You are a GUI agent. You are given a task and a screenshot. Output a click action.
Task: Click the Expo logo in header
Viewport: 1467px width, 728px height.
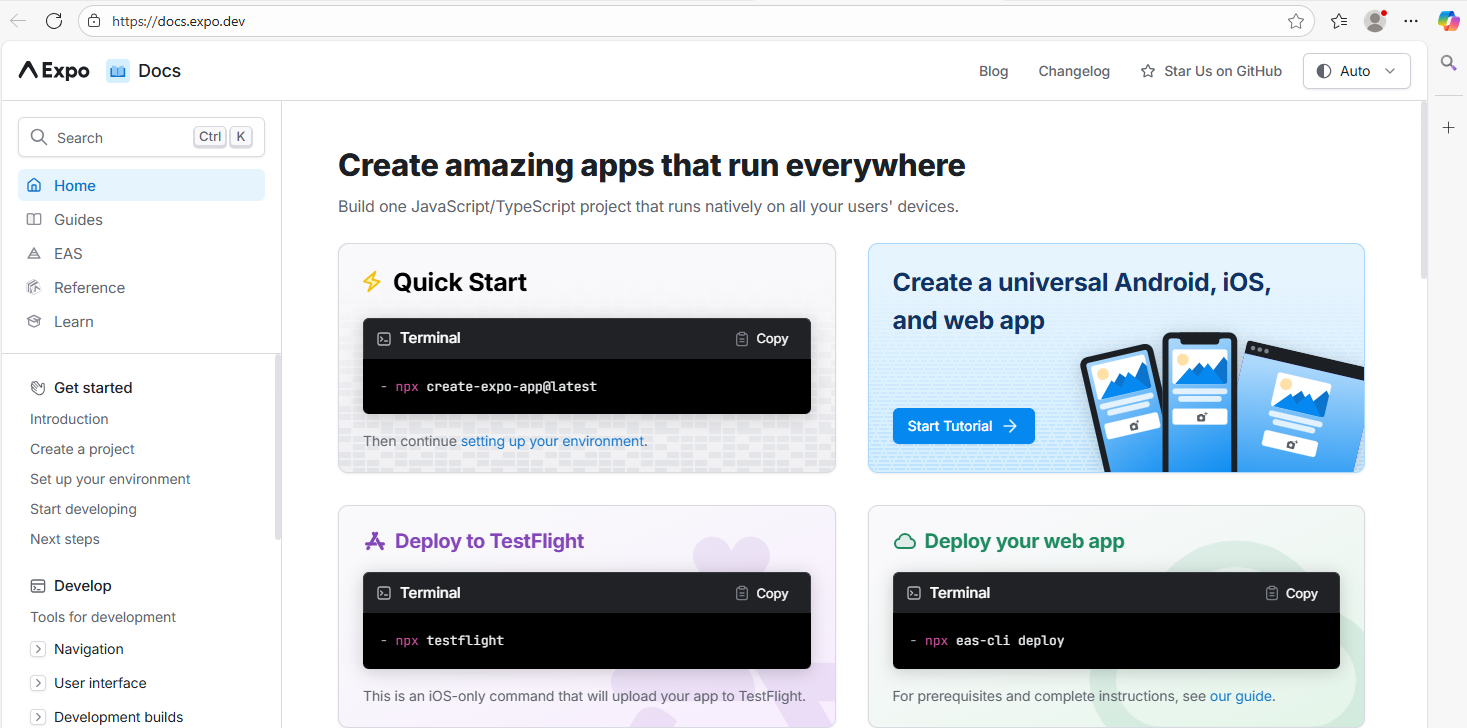click(54, 71)
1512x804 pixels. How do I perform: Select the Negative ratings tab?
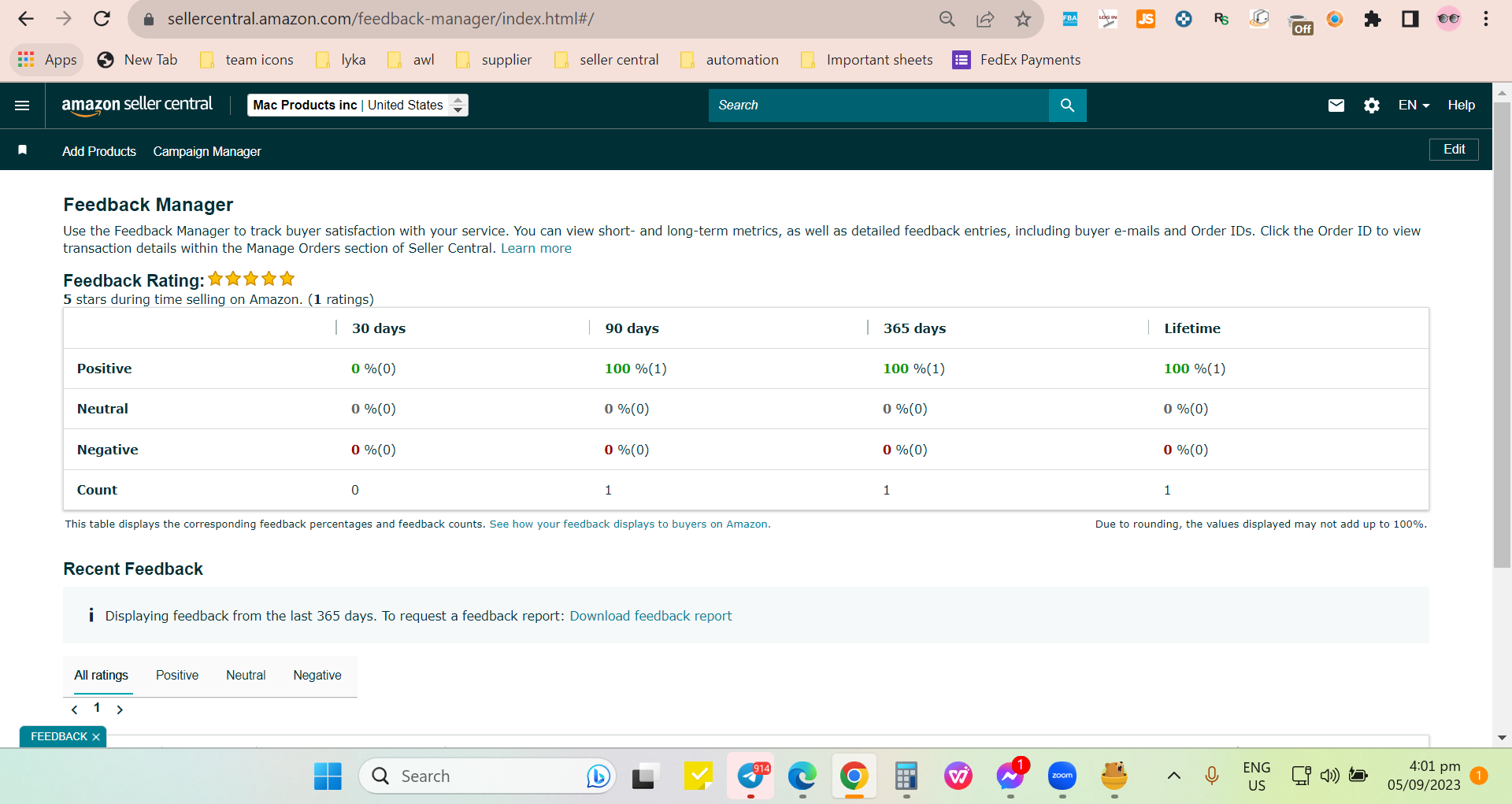[x=317, y=676]
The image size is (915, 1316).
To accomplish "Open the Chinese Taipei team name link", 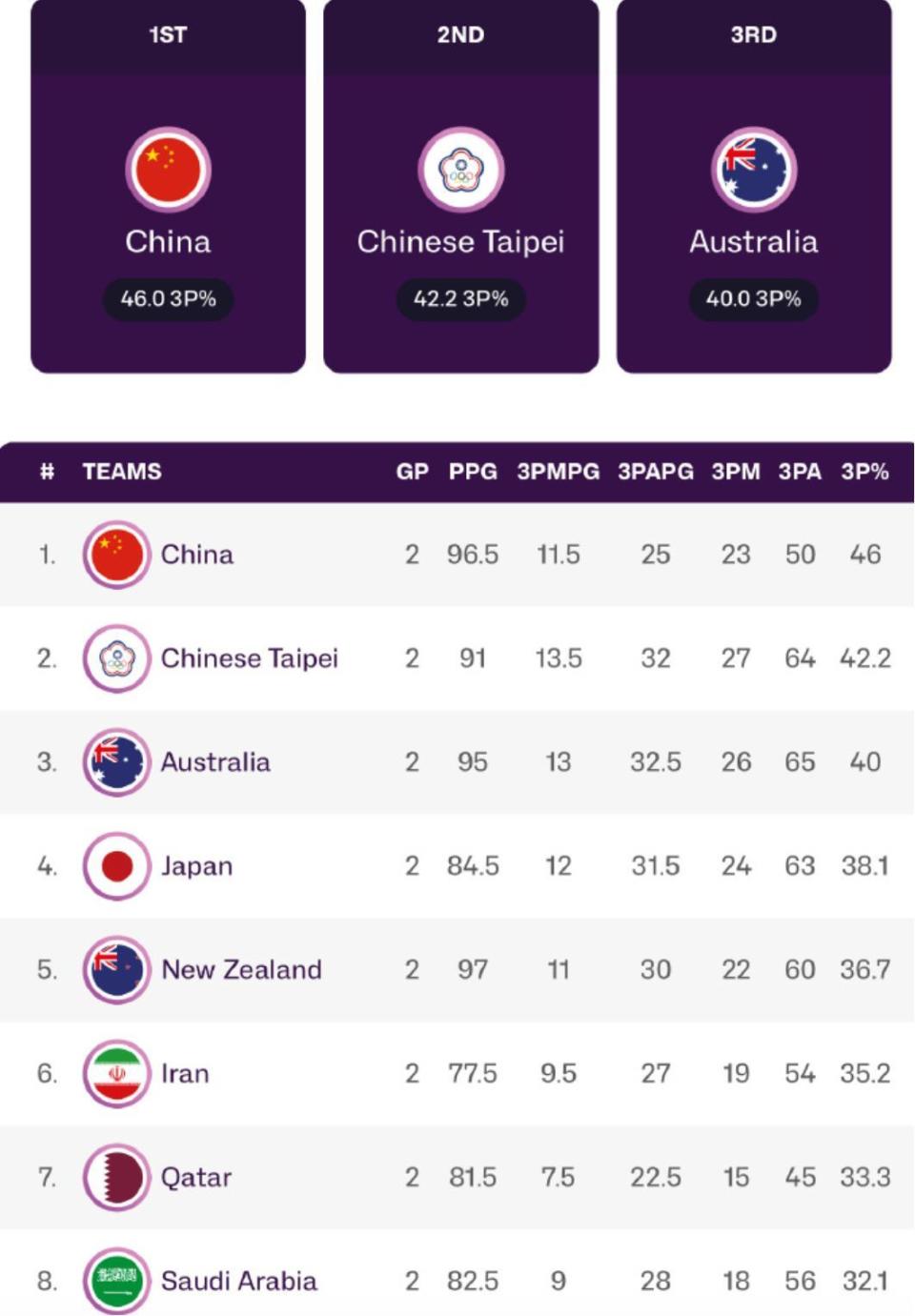I will [249, 658].
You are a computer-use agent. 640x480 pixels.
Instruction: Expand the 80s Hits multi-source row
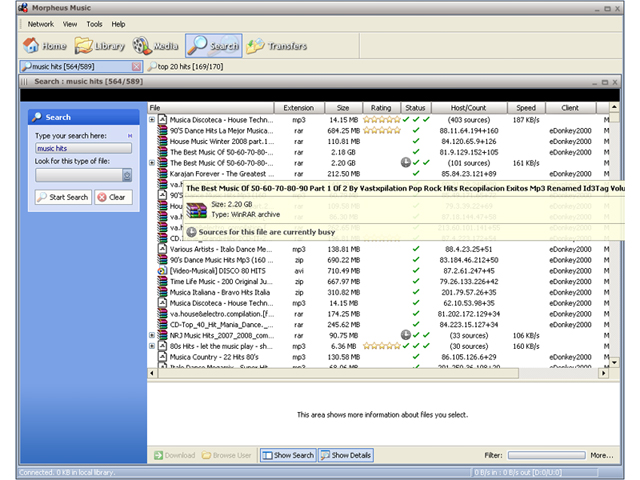point(152,346)
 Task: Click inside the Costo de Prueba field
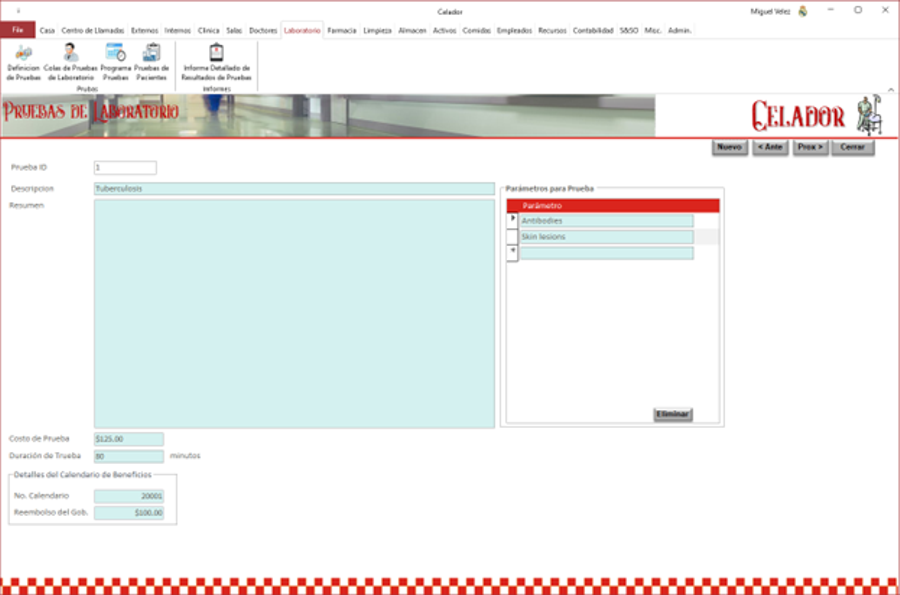[x=127, y=436]
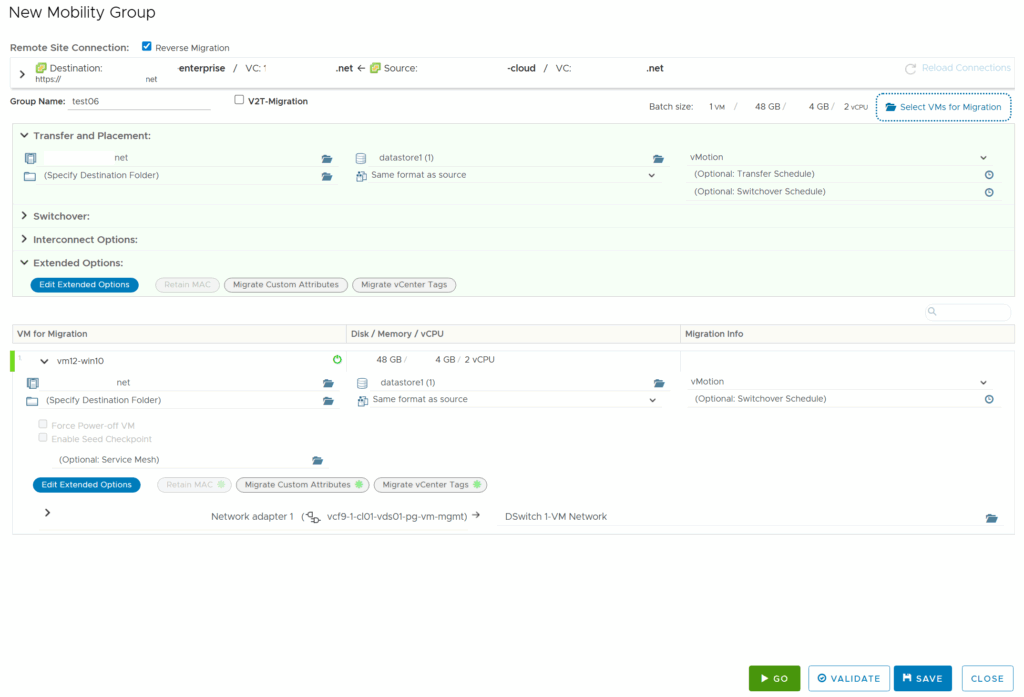Click the Group Name text field

click(x=139, y=102)
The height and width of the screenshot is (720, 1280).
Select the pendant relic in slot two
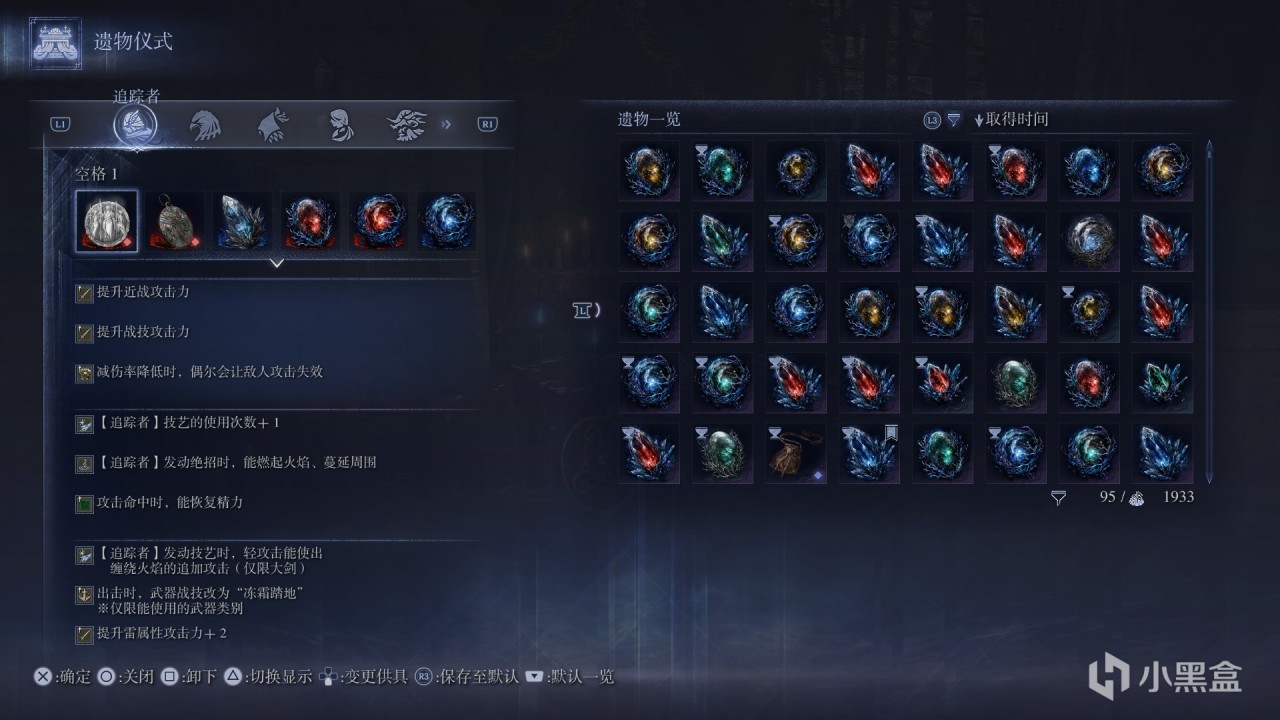pos(176,221)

::::::::

What you will do
Copy the rows word for word, starting at the line that contains "The height and" and ending at the last line of the rows, with both ends included. Leave the pictures out of your answer.

Response to this exercise
The height and width of the screenshot is (720, 1280).
Select the pendant relic in slot two
pos(176,221)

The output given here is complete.